**GIVEN INSTRUCTION 1**
Decide whether each statement below agrees with the NLADA text. Answer yes or no for each, and quote the deciding words exactly. (a) The NLADA board met in Washington, DC. (b) Section 509(h) authorizes disclosure of client trust fund records. (c) The board urged funders to decide on funding for a grantee before exploring options to obtain access to information.
**GIVEN INSTRUCTION 2**
Using the NLADA text, explain why the board's resolution says funders need access to information.
**GIVEN INSTRUCTION 3**
In the NLADA text, swap "timekeeping records" for "time records" and write out the passage starting with "1. Section 509(h)" and going on through "trust fund records.".

NLADA and its counsel CLASP stand ready to assist in any way we can in order to resolve the impasse that currently exists between LSC/OIG and the two recipients. We believe that the issues can be resolved in a way that will allow LSC/OIG to meet the requirements of Congress, enable LSC/OIG to verify the 1999 CSR data while still preserving the core values of client confidentiality and the attorney-client privilege.
Sincerely,
Clint Lyons

cc LSC Board of Directors

  1. Section 509(h) authorizes disclosure of client names, eligibility records, retainer agreements, timekeeping records and client trust fund records.
  2. He is currently the Chair of the New York State Bar Association Committee on Professional Ethics, though he was not acting on behalf of the committee in his recommendation to LSNY.

NLADA BOARD RESOLUTION

At its March 17-19 meeting in Washington, DC, the NLADA Board of Directors adopted a resolution urging all funding sources, including LSC and the OIG, to develop “practical approaches” to client information access that accommodate both client confidentiality obligations and the funders’ need for access to information to carry out oversight responsibilities. The board urged funders to “fully explore all options to obtain access to information” before deciding on funding for a particular grantee.

The resolution also proclaimed NLADA’s readiness and willingness to support programs confronted with requests for information protected by state ethical rules or laws.

The full text of the NLADA Board of Directors resolution follows.

**GIVEN MATERIAL**
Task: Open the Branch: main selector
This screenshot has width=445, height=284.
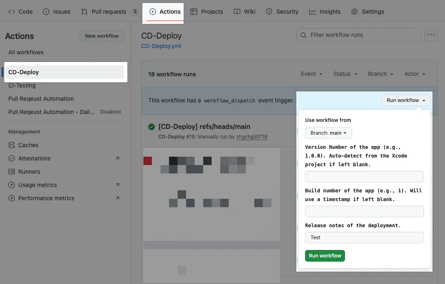Action: click(328, 133)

**RIGHT ANSWER 1**
(a) Yes: "At its March 17-19 meeting in Washington, DC, the NLADA Board of Directors adopted a resolution"
(b) Yes: "Section 509(h) authorizes disclosure of client names, eligibility records, retainer agreements, timekeeping records and client trust fund records."
(c) No: "The board urged funders to “fully explore all options to obtain access to information” before deciding on funding for a particular grantee."

**RIGHT ANSWER 2**
Funders need access to information to carry out their oversight responsibilities. The resolution urges them to develop "practical approaches" that meet this need while still accommodating client confidentiality obligations.

**RIGHT ANSWER 3**
1. Section 509(h) authorizes disclosure of client names, eligibility records, retainer agreements, time records and client trust fund records.